Pull out every line in the listing below that contains the word "button". Case counts, so copy only lines where the word appears with the same capitalization.

Entries supplied

-- START --

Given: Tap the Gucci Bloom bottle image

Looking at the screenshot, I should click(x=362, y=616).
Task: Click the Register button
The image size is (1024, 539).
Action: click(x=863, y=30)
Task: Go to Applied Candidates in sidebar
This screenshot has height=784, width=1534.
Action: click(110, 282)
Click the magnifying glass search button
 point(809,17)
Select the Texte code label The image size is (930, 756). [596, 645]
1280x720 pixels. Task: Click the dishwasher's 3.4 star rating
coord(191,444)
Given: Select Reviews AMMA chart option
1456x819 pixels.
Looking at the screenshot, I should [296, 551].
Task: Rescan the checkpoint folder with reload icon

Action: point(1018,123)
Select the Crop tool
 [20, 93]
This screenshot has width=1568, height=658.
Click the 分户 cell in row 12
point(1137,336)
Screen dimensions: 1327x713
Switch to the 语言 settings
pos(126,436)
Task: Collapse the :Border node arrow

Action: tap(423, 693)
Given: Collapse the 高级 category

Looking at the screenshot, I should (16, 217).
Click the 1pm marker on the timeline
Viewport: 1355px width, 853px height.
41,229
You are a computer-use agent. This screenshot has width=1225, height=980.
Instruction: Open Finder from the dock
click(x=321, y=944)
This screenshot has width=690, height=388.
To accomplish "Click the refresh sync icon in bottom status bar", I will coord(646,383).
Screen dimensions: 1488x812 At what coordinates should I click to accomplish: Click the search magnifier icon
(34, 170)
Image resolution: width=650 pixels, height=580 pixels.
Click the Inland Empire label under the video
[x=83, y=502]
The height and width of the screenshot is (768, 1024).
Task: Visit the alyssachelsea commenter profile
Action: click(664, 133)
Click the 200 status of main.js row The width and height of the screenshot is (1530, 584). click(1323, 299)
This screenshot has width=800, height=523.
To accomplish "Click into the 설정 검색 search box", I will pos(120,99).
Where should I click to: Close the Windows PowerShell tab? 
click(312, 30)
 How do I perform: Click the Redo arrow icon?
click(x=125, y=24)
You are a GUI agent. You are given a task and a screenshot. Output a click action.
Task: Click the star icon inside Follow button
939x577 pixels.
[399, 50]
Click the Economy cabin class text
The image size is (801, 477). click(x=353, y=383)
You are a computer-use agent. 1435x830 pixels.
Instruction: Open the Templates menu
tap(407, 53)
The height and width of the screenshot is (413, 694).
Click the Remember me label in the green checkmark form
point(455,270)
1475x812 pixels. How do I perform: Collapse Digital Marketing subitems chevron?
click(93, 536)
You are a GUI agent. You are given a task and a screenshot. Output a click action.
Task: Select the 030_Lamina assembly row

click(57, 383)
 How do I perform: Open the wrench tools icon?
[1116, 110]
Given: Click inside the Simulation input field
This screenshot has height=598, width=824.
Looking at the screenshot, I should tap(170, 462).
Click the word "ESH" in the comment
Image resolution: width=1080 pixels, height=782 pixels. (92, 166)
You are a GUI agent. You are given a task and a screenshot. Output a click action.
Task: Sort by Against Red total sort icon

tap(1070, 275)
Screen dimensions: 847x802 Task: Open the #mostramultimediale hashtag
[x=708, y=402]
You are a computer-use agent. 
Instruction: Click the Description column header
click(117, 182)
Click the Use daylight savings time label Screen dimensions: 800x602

-- END --

Written solution
Task: Click the Register button
Click the magnifying glass search button
Task: Click the star icon inside Follow button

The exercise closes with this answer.